If RDS root certificate is not provided explicitly, Teleport database service
will attempt to download the correct version (based on the specified region
the database is running in) automatically from AWS.
AWS credentials will be initialized using default credential provider chain
used by Go SDK which looks in the environment variables, then shared
credentials file and then falls back to IAM role. Refer to [AWS documentation](https://docs.aws.amazon.com/sdk-for-go/v1/developer-guide/configuring-sdk.html#specifying-credentials)
for more info.
### Database instance
#### Onprem
To support mutual TLS auth, onprem database instance needs to be configured
with Teleport's certificate authority and (optionally) cert/key pair issued
by Teleport. The existing `tctl auth sign` command is used to produce these
secrets:
```sh
$ tctl auth sign --format=db --host=localhost --out=server --ttl=8760h
$ ls
server.cas server.crt server.key
```
Note that the `--host` parameter should match the hostname of the endpoint
the database will be connected at.
The certificate is signed by Teleport host authority which is intended for
machine-to-machine communication.
The generated secrets are then used to configure the database. For example,
for PostgreSQL:
```sh
$ cat postgresql.conf | grep ssl
ssl = on
ssl_ca_file = '/path/to/server.cas'
ssl_cert_file = '/path/to/server.crt'
ssl_key_file = '/path/to/server.key'
```
Database server may be configured with cert/key pair signed by a user's custom
CA (for example, their organization's) in which case they would still need to
supply Teleport's host CA so the server can authenticate Teleport client:
```sh
ssl_ca_file = '/path/to/server.cas'
ssl_cert_file = '/user/custom/server.pem'
ssl_key_file = '/user/custom/server.key'
```
In this case, Teleport database service must be configured with the appropriate
CA certificate:
```yaml
db_service:
enabled: "yes"
databases:
- name: "postgres"
...
ca_cert_file: "/user/custom/ca.pem"
```
In addition, PostgreSQL access configuration file should be configured to
require client certificate authentication:
```sh
$ cat pg_hba.conf
# TYPE DATABASE USER ADDRESS METHOD
hostssl all all ::/0 cert
hostssl all all 0.0.0.0/0 cert
```
#### RDS/Aurora
There are a few things that need to be done in order to configure RDS/Aurora
database to support IAM authentication.
1. Enable IAM authentication when provisioning a new database, or on an
existing one. By default, only password authentication is enabled.
More info:
https://docs.aws.amazon.com/AmazonRDS/latest/UserGuide/UsingWithRDS.IAMDBAuth.Enabling.html
2. Configure IAM policy in order to allow the user Teleport database service
will use to connect to the database instance with the auth token.

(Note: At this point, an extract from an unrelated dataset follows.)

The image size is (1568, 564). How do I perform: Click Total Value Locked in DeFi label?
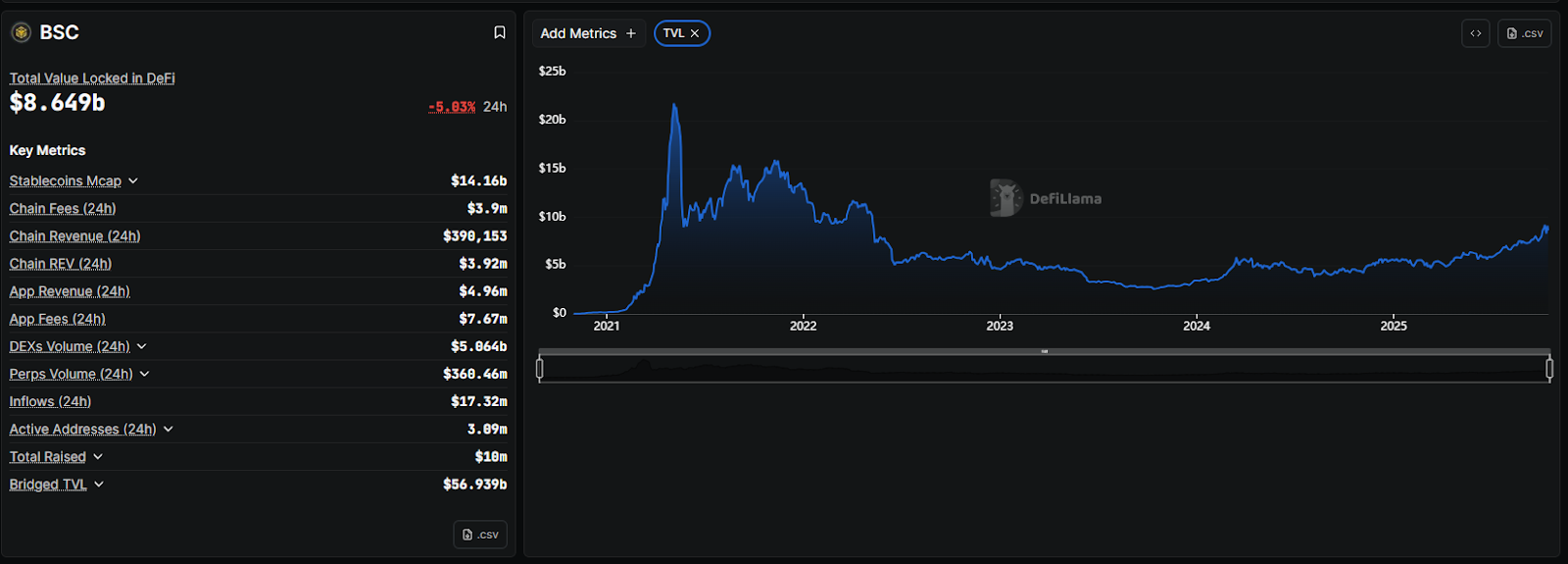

For example, to allow Teleport database service IAM user to connect to a
particular RDS/Aurora instance as users `alice` or `bob`, the following policy
may be defined:
```json
{
"Version": "2012-10-17",
"Statement": [
{
"Effect": "Allow",
"Action": "rds-db:connect",
"Resource": [
"arn:aws:rds-db:us-west-1:1234567890:dbuser:db-ABCDEFGHIJKLMNOP/alice",
"arn:aws:rds-db:us-west-1:1234567890:dbuser:db-ABCDEFGHIJKLMNOP/bob"
]
}
]
}
```
The resource definition also supports wildcards, so the policy can allow
Teleport to use any database username, in which case the access will be
enforced solely by Teleport's RBAC engine:
```json
"Resource": [
"arn:aws:rds-db:us-west-1:1234567890:dbuser:db-ABCDEFGHIJKLMNOP/*"
]
```
More info:
https://docs.aws.amazon.com/AmazonRDS/latest/UserGuide/UsingWithRDS.IAMDBAuth.IAMPolicy.html
3. Grant `rds_iam` role to each database user Teleport users will log in as.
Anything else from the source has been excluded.